Sánchez considera que la respuesta ha sido «asimétrica» y critica que algunos países hayan atacado a España e incluso planteado su exclusión temporal del espacio Schengen, una postura que atribuye a «prejuicios, noticias falsas, ignorancia o intereses políticos». No obstante, destaca que la mayoría de los Estados miembros han respaldado a España ante la llegada inesperada de 50.000 personas.
En la misiva, el presidente defiende que dichas críticas son contrarias al derecho europeo, al derecho humanitario y al principio de solidaridad comunitaria. Además, subraya que Ceuta no pertenece al espacio Schengen, que la práctica totalidad de los migrantes ha sido retornada y que España cuenta con una de las fronteras exteriores más seguras de la Unión, según Frontex.

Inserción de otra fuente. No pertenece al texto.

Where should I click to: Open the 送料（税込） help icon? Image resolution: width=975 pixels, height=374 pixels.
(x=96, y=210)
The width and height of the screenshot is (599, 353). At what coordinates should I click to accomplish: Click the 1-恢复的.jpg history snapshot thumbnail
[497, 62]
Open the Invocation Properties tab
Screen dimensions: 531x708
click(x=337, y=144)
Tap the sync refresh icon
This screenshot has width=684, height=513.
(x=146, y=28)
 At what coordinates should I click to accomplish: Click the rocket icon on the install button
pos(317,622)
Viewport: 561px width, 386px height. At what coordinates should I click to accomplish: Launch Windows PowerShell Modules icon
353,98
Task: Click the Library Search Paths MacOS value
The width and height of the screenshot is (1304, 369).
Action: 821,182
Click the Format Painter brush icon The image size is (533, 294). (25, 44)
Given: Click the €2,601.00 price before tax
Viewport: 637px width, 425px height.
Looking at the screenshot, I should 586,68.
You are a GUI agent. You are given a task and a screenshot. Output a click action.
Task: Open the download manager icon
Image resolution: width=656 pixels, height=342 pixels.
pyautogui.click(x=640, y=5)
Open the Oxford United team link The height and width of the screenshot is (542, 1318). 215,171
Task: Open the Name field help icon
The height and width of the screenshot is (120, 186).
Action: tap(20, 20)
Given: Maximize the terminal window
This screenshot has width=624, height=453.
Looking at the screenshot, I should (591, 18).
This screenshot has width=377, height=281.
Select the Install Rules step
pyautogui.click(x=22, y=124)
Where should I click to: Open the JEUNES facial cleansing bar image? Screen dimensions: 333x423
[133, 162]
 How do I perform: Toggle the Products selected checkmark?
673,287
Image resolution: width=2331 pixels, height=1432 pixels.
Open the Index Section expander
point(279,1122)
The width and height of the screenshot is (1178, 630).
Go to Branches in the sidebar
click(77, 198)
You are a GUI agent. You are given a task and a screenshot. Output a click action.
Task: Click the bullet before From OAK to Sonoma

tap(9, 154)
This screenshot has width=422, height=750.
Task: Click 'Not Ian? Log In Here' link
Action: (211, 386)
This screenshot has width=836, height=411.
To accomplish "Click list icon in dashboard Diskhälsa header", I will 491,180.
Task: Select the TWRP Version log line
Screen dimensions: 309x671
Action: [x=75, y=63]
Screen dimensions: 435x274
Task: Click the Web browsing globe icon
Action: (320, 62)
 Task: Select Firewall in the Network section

Sánchez también señala que las entradas irregulares por la frontera sur española han sido inferiores a las registradas en Italia durante los últimos años y califica de «egoísta», «polarizadora» e «ilegal» la reacción de algunos gobiernos, entre ellos el italiano tras anunciar el cierre de fronteras con España.
Ante esta situación, ha solicitado a la Presidencia irlandesa del Consejo de la UE la convocatoria urgente de una reunión de ministros del Interior para coordinar una respuesta común y reafirmar que la protección de las fronteras exteriores es una responsabilidad compartida.
Por último, pide a Von der Leyen liderazgo para asegurar una actuación europea rápida y coordinada, y reivindica la política migratoria española, que, según afirma, ha reducido las llegadas irregulares y ha permitido a España colaborar con otros socios europeos en anteriores crisis migratorias.